As the president has promised to drastically increase deportations, he said that some of the people being sent back to their home countries couldn't be counted on to stay there.

"Some of them are so bad that we don't even trust the countries to hold them because we don't want them coming back, so we're gonna send them out to Guantanamo," Trump said. He also explained that he'd direct federal officials to get facilities in Cuba ready to receive immigrant criminals.

"We have 30,000 beds in Guantanamo to detain the worst criminal aliens threatening the American people," the president said.
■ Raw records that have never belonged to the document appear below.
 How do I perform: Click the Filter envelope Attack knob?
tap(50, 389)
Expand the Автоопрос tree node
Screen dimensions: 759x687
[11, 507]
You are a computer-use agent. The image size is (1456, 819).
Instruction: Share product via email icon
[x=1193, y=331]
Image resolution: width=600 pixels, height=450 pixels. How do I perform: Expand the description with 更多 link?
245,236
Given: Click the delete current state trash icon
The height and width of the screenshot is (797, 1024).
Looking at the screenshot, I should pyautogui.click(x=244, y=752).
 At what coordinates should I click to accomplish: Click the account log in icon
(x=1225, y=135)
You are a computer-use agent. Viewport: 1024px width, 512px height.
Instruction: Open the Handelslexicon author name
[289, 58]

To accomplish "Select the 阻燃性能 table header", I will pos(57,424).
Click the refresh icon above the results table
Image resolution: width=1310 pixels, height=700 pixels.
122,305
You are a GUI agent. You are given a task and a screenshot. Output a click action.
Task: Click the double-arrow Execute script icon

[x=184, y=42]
However, Department of Homeland Security and Navy documents from 2021 and 2022 reviewed by Drop Site New show that the Trump administration may not be able to detain that high of a number of migrants at the facility anytime soon. Those documents show the migrant detention center only has the capacity to hold 400 people at the moment.

A Switzerland-based organization believes that number to be even lower, estimating the center's capacity to be at just 130, citing 2009 documents from the private prison company the Geo Group, which helped run the center.

Last year, The New York Times reported that the facility held just 37 migrants from 2020 to 2023, and, "in the past decade, the number of families has been in the single digits."

Trump is not the first U.S. president to communicate interest in Guantanamo. In fact, for years now, both Democratic and Republican authorities have used a little-known section of Guantanamo to detain migrants, primarily from the Caribbean. Little information is known about that center. At the same time, the Biden administration granted a private prison company a $163.4 million contract to run the facility.

Holding immigrants in such facilities is also costly for the government. In fact, that may be the most expensive option. According to an Axios review of various estimates put yearly detention costs at $66 billion under Trump's possible mass deportation plans. ICE currently has only about 38,000 people in detention— prioritizing noncitizens the border patrol arrested at the Southwest border and noncitizens with criminal histories.